She twisted her fingers in the air, claiming a better hold on the magic that had caught hold of his life, reeling it in like a wriggling fish on a line. Oh, she was enjoying this!

She heard a loud buzz just before a hawk-sized thopter clipped her face, sending her sprawling on her back and opening a gash in her forehead. She heard Tezzeret gulping the air and looked up in time to see him throw the zombie off him and stagger to his feet, his eyes burning with rage.

-Magic the Gathering story: Puppets

Pain Tolerance

Nicol Bolas infects Tezzeret's brain with a creature named Doctor Jest who can trigger his brains pain network. This means that Jest can make Tezzeret feel all kinds of different painful things.

Here Jest makes if feel like Tezzeret's hand burst on fire.

But as I reached for the device, my hand burst into flame—of a sort. I saw a flare of scarlet fire, and I felt my flesh char and peel back from the bone … but my instinctive recoil drew back my hand, uninjured. Not even smoking. And I had seen the flare and the flames only from my left eye.

The source of the pain was obvious. “Doctor Jest,” I murmured grimly. “Interesting. It seems you’re hooked into my optic nerves in addition to my touch/pain network.”

“WOW. YOU ARE A GIANT BRAIN, AREN’T YOU?”
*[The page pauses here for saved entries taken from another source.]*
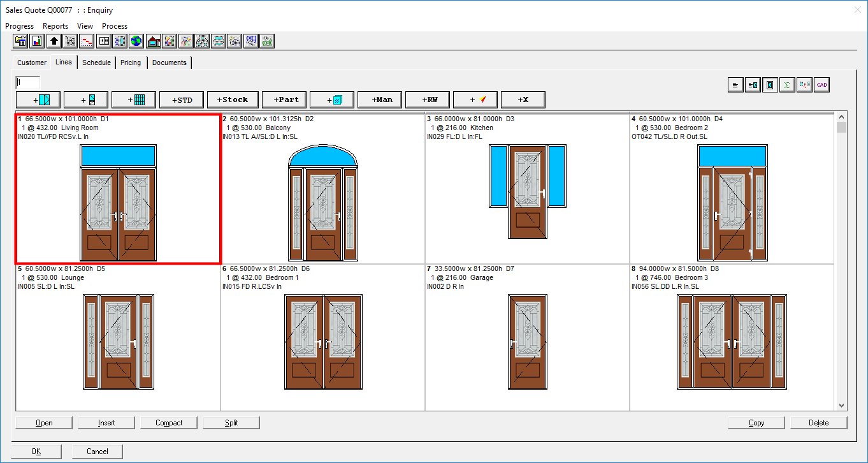This screenshot has height=463, width=868.
Task: Select the picture-only view toggle
Action: pos(770,85)
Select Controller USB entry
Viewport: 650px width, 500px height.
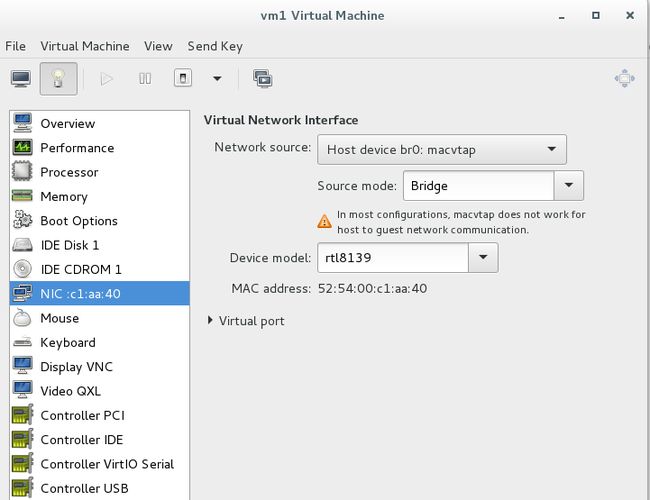99,488
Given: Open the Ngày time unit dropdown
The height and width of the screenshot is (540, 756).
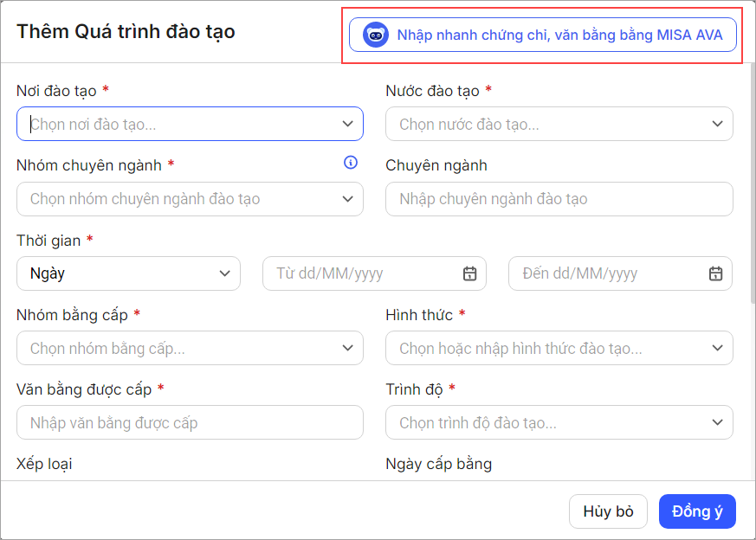Looking at the screenshot, I should [128, 273].
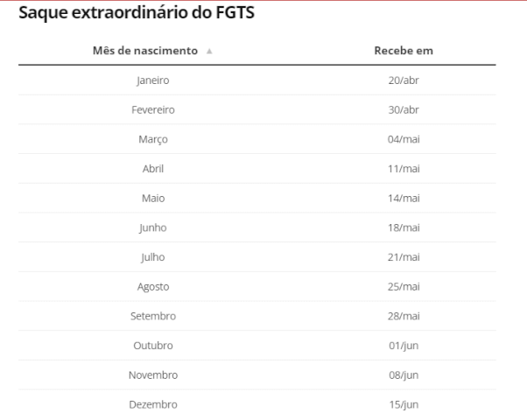Click the Julho month cell
This screenshot has height=420, width=527.
point(153,256)
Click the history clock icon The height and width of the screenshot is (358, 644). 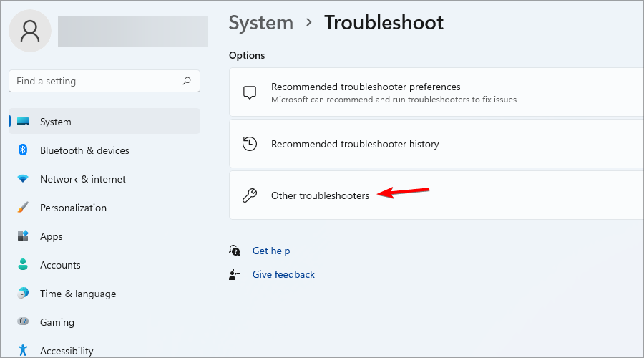[x=249, y=144]
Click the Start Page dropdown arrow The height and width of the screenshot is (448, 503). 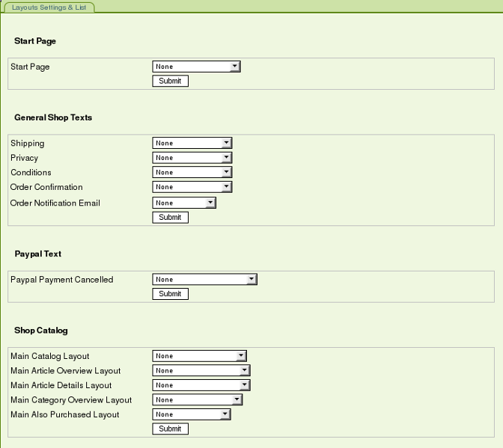point(235,67)
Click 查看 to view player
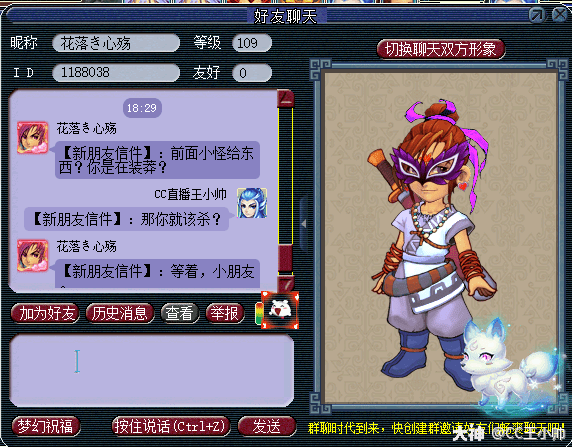 pos(180,313)
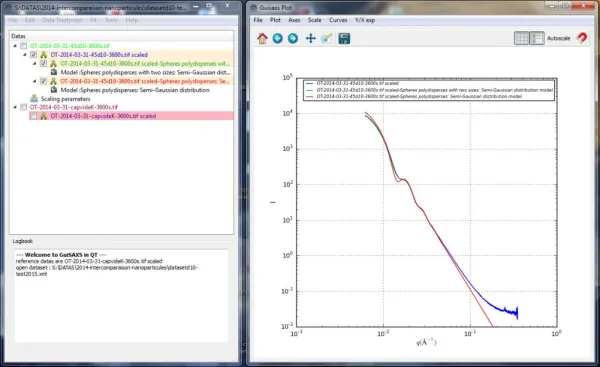This screenshot has width=600, height=367.
Task: Open the Data Treatment menu
Action: pos(62,20)
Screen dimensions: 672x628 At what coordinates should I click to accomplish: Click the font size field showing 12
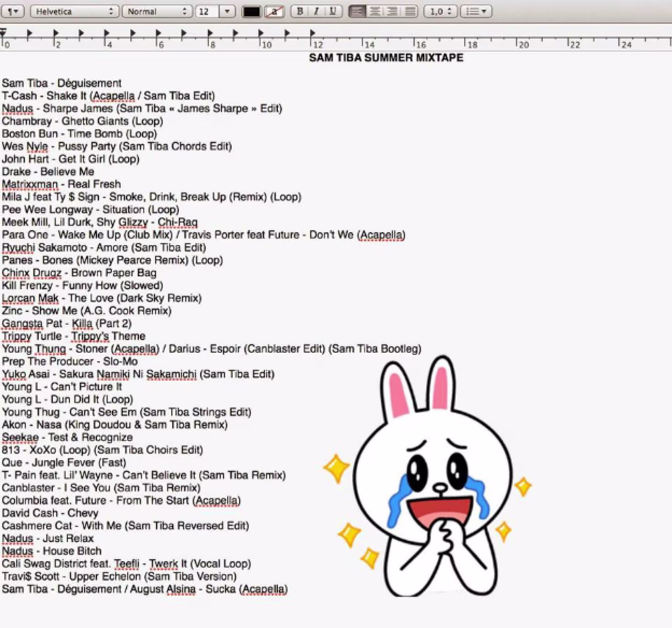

I clapped the hand now to my left ear. The roar had been so overpowering that had it been actual sound, I should have been bleeding from a ruptured eardrum. That I was not, and that I had heard the titanic roar only with my left ear, made its source obvious.

“You can talk.”

“SO CAN YOU.”

Flinching, I could not help pressing my hand more tightly to my ear … though of course it could do no good at all. Bolas must have given this “Doctor Jest” access to my entire sensory system; the incredible roar had to be the result of direct neural stimulation, in very much the same fashion as had the pain. “Um, can you speak a bit more softly?”

-Magic the Gathering: Test of Metal

Doctor Jest induces the sensation of pain so intense Tezzeret compares it to having his testacies ripped off, slowly.
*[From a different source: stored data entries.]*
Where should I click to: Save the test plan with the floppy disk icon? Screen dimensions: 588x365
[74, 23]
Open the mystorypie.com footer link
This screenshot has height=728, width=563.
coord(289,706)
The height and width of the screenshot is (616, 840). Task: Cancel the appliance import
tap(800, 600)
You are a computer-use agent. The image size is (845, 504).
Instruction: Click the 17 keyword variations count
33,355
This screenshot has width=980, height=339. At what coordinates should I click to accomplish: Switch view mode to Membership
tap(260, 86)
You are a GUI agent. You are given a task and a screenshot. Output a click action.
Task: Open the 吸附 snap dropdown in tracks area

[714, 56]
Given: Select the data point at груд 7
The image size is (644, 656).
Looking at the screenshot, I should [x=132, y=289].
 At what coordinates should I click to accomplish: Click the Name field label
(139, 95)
"Yes yet," he said, and punctuated his reply with a sensation that felt as I imagine it might if someone were to rip of my testicles.

Slowly.

The pain dropped me to my knees. "If I pass out, we both die."

-Magic the Gathering: Test of Metal

Doctor Jest makes it feel like Tezzerets entire back of his body is on fire, but then reduces it to only an extreme itching sensation.

“Can you do anything about the pain?”

“Without doing permanent damage? Only this,” he said, and my whole back from neck to heels burst into flame. Metaphorically, but nonetheless vividly.

This cleared up my running problem admirably. Not that I was in any way grateful for Doc’s assistance.

“The human pain system,” he said conversationally, “is an interesting place. Ever notice that when you break your toe, you forget all about your headache?”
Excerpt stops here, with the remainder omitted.